Comparison of Comet and Gluten¶
This document provides a comparison of the Comet and Gluten projects to help guide users who are looking to choose between them. This document is likely biased because it is maintained by the Comet community.
We recommend trying out both Comet and Gluten to see which is the best fit for your needs.
This document is based on Comet 0.9.0 and Gluten 1.4.0.
Architecture¶
Comet and Gluten have very similar architectures. Both are Spark plugins that translate Spark physical plans to a serialized representation and pass them to native code for execution.
Gluten serializes the plans using the Substrait format and has an extensible architecture that supports execution against multiple engines. Velox and Clickhouse are currently supported, but Velox is more widely used.
Comet serializes the plans in a proprietary Protocol Buffer format. Execution is delegated to Apache DataFusion. Comet does not plan to support multiple engines, but rather focus on a tight integration between Spark and DataFusion.
Underlying Execution Engine: DataFusion vs Velox¶
One of the main differences between Comet and Gluten is the choice of native execution engine.
Gluten uses Velox, which is a vectorized query engine implemented in C++ and is maintained by Meta.
Comet uses DataFusion, which is a vectorized query engine implemented in Rust and is maintained by the Apache Software Foundation.
Velox and DataFusion are both mature query engines that are growing in popularity.
Comet may be a better choice for users with plans for integrating with other Rust software in the future, and Gluten+Velox may be a better choice for users with plans for integrating with other C++ code.
Compatibility¶
Comet relies on the full Spark SQL test suite (consisting of more than 24,000 tests) as well its own unit and integration tests to ensure compatibility with Spark. Features that are known to have compatibility differences with Spark are disabled by default, but users can opt in. See the Comet Compatibility Guide for more information.

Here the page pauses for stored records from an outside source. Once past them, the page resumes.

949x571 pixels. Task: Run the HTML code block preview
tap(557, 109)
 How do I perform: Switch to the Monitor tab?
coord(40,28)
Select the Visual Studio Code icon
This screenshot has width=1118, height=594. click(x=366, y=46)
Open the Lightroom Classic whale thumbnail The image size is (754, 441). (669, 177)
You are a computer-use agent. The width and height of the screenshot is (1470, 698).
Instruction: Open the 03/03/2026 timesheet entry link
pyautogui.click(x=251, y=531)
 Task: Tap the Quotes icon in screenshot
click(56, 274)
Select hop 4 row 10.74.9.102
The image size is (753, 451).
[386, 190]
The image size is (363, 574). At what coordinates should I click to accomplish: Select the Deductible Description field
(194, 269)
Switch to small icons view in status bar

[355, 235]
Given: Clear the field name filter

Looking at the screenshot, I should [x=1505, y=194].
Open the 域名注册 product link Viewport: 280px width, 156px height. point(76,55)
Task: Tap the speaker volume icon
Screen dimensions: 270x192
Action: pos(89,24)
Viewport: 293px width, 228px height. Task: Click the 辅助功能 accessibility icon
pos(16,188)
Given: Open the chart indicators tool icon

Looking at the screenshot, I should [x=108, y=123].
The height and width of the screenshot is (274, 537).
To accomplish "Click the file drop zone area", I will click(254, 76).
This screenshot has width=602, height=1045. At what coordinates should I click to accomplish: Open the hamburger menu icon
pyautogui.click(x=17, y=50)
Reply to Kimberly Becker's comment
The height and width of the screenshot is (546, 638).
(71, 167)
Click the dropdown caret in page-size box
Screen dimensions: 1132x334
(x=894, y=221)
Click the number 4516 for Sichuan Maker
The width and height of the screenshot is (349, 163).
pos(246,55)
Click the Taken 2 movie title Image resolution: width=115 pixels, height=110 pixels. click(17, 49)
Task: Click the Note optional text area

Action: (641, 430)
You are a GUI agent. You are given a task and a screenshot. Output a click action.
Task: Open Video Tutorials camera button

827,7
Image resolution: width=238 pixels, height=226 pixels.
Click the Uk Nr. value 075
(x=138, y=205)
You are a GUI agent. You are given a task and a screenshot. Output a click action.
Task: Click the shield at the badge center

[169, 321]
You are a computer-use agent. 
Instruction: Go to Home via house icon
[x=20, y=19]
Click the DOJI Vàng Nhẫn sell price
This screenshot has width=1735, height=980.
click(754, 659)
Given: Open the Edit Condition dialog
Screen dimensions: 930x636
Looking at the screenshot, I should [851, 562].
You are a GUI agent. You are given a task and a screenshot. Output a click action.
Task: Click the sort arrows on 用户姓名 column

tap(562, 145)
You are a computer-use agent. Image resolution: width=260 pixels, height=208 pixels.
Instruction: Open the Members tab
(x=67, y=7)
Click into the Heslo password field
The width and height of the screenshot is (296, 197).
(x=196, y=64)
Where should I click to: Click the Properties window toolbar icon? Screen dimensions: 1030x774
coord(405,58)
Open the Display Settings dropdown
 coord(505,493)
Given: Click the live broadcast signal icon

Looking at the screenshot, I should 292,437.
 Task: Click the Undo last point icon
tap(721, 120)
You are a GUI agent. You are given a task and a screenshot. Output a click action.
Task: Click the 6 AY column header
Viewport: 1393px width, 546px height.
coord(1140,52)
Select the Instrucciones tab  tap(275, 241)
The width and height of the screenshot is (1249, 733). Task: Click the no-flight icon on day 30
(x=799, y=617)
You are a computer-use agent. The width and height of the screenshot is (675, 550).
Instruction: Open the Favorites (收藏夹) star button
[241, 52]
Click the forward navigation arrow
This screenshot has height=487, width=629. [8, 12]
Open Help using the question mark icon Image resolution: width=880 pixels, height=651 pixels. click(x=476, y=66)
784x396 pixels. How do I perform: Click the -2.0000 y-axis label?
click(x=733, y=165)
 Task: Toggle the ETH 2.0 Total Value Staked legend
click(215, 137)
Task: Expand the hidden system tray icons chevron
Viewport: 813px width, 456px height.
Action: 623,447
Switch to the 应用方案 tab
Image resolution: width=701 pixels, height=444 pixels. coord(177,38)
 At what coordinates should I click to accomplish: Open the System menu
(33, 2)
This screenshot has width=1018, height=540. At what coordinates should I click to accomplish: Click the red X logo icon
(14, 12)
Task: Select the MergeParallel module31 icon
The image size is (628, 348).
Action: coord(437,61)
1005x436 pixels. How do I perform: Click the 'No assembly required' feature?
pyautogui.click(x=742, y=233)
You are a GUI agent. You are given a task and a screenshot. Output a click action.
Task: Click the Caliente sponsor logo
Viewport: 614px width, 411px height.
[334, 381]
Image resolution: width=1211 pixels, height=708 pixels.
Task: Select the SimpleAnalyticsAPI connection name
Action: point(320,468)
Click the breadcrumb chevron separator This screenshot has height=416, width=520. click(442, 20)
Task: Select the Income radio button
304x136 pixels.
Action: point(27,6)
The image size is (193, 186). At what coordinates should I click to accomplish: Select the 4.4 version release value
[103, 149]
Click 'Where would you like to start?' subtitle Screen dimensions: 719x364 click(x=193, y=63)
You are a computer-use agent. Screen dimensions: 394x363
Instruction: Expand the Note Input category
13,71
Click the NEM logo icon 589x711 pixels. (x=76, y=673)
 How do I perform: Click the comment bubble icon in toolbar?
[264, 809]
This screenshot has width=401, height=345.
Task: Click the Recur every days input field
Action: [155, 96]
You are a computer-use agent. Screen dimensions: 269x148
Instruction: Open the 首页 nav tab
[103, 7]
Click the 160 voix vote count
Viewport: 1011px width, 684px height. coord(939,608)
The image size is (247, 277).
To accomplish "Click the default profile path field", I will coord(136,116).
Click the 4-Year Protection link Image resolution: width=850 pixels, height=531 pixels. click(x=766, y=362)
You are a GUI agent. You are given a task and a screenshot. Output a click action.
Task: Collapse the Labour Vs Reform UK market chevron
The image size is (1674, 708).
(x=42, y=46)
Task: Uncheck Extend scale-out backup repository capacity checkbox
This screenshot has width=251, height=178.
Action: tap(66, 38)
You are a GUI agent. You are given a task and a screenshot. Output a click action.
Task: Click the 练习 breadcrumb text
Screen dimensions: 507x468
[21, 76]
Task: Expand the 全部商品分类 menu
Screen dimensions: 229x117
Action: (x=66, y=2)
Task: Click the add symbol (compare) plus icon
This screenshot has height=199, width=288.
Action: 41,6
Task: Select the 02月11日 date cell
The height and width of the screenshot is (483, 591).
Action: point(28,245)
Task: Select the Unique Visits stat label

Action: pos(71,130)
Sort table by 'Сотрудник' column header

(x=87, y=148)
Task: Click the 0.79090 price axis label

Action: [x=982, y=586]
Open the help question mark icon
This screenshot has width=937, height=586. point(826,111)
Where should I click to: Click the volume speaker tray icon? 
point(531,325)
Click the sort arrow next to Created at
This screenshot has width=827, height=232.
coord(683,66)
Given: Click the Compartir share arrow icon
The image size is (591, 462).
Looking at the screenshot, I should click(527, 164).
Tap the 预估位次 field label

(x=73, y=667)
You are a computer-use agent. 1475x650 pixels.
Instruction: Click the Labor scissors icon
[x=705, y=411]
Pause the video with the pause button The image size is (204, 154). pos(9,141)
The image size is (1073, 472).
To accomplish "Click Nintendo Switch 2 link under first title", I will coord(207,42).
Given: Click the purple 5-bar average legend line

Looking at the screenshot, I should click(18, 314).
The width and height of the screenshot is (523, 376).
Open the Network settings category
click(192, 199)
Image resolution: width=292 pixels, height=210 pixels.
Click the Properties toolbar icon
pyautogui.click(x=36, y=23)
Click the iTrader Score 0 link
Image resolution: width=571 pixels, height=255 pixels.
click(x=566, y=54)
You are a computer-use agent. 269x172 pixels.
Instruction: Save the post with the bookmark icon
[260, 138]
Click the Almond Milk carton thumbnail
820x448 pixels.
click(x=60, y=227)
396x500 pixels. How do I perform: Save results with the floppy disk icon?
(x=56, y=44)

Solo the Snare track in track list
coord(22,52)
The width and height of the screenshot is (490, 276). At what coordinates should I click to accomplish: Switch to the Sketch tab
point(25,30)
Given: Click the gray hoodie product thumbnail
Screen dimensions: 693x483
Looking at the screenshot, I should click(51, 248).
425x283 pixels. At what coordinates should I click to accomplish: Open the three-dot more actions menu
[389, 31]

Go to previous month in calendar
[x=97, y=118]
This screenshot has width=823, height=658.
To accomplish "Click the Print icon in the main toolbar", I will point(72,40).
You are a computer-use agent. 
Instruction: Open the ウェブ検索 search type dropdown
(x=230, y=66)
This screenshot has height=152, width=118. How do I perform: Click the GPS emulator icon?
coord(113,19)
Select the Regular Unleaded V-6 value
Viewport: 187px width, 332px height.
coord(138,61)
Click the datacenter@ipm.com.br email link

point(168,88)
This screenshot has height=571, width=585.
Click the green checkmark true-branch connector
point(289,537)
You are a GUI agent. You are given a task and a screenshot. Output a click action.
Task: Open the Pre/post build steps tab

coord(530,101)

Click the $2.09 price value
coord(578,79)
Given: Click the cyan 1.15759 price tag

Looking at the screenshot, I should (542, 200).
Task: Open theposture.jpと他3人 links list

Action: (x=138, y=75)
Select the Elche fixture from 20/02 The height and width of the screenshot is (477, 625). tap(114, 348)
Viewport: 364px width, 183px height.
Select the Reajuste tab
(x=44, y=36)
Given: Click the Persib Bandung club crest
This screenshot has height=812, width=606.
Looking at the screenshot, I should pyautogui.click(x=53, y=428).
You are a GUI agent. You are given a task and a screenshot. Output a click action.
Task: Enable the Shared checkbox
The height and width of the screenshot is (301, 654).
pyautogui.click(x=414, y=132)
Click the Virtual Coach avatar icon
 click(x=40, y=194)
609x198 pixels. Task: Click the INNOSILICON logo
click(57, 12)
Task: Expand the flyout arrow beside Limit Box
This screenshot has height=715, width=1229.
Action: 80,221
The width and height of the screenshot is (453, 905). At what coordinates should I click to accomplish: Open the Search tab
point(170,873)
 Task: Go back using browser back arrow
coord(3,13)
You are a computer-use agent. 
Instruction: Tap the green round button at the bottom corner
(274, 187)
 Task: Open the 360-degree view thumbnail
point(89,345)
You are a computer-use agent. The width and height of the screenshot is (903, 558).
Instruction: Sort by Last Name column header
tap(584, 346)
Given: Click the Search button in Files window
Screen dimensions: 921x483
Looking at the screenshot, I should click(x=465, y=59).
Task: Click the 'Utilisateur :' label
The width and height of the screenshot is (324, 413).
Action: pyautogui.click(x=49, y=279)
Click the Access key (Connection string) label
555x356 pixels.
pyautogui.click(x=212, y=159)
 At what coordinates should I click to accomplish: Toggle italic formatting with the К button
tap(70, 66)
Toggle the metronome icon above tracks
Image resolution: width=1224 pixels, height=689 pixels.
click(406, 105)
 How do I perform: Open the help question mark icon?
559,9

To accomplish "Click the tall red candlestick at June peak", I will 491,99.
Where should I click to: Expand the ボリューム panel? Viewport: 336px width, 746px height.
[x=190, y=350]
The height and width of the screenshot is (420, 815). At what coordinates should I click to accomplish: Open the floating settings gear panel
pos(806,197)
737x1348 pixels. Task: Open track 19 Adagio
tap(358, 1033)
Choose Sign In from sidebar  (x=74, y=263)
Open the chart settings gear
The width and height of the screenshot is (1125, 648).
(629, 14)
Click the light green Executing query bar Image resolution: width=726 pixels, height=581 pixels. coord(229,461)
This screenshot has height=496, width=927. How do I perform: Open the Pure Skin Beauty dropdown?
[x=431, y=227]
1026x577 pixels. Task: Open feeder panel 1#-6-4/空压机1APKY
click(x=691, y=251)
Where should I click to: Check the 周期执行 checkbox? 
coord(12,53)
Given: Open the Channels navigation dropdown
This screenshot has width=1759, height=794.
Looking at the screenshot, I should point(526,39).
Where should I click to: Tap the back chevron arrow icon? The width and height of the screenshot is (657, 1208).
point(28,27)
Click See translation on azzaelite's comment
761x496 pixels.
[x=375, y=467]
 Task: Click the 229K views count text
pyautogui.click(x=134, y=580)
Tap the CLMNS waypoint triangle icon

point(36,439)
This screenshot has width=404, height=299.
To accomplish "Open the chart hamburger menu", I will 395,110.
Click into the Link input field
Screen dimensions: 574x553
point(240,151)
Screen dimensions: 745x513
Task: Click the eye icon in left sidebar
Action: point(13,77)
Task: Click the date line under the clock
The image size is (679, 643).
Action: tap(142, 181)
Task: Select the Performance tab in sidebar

Gluten also aims to provide compatibility with Spark, and includes a subset of the Spark SQL tests in its own test suite. See the Gluten Compatibility Guide for more information.
Performance¶
When running a benchmark derived from TPC-H on a single node against local Parquet files, we see that both Comet and Gluten provide a good speedup when compared to Spark. Gluten is currently slightly faster than Comet, but we expect to close that gap over time.
Ease of Development¶
Comet has a much smaller codebase than Gluten. A fresh clone of the respective repositories shows that Comet has ~41k lines of Scala+Java code and ~40k lines of Rust code. Gluten has ~207k lines of Scala+Java code and ~89k lines of C++ code.
Setting up a local development environment with Comet is generally easier than with Gluten due to Rust’s package management capabilities vs the complexities around installing C++ dependencies.
Comet Lines of Code¶
-------------------------------------------------------------------------------
Language files blank comment code
-------------------------------------------------------------------------------
Rust 159 4870 5388 39989
Scala 171 4849 6277 32538
Java 66 1556 2619 8724
Gluten Lines of Code¶
--------------------------------------------------------------------------------
Language files blank comment code
--------------------------------------------------------------------------------
Scala 1312 23264 37534 179664
C++ 421 9841 10245 64554
Java 328 5063 6726 26520
C/C++ Header 304 4875 6255 23527
Summary¶
Comet and Gluten are both good solutions for accelerating Spark jobs. We recommend trying both to see which is the best fit for your needs.